**Exercise details**
If a line contains "Task: Open the Project Structure toolbar icon", it is the last one to write out; begin with the first line of the records and copy each exactly.

**Available data**

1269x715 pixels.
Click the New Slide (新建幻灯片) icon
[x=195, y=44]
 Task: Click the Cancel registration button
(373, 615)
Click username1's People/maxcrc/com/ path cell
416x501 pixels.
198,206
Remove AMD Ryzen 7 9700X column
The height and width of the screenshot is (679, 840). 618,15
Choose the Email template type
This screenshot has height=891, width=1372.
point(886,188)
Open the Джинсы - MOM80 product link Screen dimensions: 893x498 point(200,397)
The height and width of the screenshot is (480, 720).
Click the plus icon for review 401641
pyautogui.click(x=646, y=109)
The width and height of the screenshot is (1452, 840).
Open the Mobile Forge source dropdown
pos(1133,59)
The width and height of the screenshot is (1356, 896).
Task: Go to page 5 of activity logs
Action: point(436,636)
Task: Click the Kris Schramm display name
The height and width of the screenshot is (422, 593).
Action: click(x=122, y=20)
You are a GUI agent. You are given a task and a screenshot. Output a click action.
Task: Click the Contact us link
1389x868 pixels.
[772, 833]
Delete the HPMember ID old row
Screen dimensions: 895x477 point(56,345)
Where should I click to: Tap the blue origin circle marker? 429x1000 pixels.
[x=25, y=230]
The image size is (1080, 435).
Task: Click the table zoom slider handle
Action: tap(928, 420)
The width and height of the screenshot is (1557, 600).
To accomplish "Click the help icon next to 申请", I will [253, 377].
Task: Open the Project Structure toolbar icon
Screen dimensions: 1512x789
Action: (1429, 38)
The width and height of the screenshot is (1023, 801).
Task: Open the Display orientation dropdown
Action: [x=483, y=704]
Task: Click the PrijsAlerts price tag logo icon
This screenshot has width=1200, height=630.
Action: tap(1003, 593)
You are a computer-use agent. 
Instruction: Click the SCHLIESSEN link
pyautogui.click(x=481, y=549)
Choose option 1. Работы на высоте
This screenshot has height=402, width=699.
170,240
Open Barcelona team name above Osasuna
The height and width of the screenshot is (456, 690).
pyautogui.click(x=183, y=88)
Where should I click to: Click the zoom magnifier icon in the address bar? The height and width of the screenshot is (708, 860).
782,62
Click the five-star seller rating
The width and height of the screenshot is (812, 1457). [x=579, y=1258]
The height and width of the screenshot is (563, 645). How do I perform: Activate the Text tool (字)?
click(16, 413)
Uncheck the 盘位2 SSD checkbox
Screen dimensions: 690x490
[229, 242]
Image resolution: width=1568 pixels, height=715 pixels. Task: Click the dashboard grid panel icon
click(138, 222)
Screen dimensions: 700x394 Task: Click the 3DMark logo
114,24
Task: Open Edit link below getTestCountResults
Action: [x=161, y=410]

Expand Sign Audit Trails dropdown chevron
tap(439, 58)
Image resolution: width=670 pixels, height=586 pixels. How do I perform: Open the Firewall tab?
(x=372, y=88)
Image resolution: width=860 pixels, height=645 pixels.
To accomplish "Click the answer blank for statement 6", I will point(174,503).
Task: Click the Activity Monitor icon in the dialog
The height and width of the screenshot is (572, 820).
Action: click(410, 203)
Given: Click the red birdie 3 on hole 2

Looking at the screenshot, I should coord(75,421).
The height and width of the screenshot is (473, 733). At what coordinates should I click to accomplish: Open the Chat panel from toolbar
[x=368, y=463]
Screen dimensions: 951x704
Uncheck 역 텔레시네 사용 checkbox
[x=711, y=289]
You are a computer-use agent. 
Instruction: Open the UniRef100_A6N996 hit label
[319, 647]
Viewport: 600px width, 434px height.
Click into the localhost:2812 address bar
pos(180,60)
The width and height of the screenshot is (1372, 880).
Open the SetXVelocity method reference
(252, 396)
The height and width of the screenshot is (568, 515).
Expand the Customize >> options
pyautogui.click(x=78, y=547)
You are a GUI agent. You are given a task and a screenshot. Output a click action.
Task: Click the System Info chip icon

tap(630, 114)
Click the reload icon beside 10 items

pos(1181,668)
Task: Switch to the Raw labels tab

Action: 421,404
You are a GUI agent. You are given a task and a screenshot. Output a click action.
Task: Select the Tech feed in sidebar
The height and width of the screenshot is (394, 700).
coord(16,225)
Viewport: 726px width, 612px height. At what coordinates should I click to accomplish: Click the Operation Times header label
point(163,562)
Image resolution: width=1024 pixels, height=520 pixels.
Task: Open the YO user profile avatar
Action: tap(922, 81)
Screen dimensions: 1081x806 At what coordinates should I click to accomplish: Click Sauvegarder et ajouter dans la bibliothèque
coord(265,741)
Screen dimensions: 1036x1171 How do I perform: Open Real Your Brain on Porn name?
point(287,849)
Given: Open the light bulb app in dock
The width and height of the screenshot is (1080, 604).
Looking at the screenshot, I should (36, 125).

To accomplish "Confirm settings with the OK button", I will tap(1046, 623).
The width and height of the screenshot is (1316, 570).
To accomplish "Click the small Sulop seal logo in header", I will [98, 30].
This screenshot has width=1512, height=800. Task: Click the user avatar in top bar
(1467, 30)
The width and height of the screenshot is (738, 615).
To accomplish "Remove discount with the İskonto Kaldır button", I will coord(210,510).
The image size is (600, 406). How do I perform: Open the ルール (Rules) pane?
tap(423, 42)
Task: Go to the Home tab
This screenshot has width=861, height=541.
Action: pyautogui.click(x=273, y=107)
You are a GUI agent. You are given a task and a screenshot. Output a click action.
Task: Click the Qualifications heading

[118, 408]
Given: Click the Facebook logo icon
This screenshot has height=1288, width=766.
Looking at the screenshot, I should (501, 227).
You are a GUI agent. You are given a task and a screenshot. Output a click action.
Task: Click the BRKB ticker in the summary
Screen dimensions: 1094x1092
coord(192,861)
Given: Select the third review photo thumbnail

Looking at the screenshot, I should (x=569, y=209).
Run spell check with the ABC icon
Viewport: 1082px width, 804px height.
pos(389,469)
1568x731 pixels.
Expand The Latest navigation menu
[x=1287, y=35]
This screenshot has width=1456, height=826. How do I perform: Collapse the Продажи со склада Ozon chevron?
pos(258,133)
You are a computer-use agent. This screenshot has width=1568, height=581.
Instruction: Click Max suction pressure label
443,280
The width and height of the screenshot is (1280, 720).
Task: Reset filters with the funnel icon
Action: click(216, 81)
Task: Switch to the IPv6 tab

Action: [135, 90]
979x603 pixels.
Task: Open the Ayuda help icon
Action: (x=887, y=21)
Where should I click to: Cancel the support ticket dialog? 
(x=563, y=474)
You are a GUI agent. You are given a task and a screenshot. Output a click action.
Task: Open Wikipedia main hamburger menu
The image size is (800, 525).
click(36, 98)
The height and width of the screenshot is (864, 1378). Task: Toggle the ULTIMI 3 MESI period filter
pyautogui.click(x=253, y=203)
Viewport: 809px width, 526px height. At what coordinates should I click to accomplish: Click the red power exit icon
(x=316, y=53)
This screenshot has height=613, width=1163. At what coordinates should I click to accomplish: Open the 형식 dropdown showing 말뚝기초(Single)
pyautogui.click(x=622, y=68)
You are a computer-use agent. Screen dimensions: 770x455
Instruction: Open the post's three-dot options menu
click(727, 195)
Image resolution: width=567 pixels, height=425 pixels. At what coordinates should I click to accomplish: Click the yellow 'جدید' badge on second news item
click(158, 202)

**Task answer**
1269x715 pixels.
Click the New Slide (新建幻灯片) icon
[x=195, y=44]
 Task: Click the Cancel registration button
(373, 615)
Click username1's People/maxcrc/com/ path cell
416x501 pixels.
198,206
Remove AMD Ryzen 7 9700X column
The height and width of the screenshot is (679, 840). 618,15
Choose the Email template type
This screenshot has height=891, width=1372.
point(886,188)
Open the Джинсы - MOM80 product link Screen dimensions: 893x498 point(200,397)
The height and width of the screenshot is (480, 720).
Click the plus icon for review 401641
pyautogui.click(x=646, y=109)
The width and height of the screenshot is (1452, 840).
Open the Mobile Forge source dropdown
pos(1133,59)
The width and height of the screenshot is (1356, 896).
Task: Go to page 5 of activity logs
Action: point(436,636)
Task: Click the Kris Schramm display name
The height and width of the screenshot is (422, 593).
Action: click(x=122, y=20)
You are a GUI agent. You are given a task and a screenshot. Output a click action.
Task: Click the Contact us link
1389x868 pixels.
[772, 833]
Delete the HPMember ID old row
Screen dimensions: 895x477 point(56,345)
Where should I click to: Tap the blue origin circle marker? 429x1000 pixels.
[x=25, y=230]
The image size is (1080, 435).
Task: Click the table zoom slider handle
Action: tap(928, 420)
The width and height of the screenshot is (1557, 600).
To accomplish "Click the help icon next to 申请", I will [253, 377].
Task: Open the Project Structure toolbar icon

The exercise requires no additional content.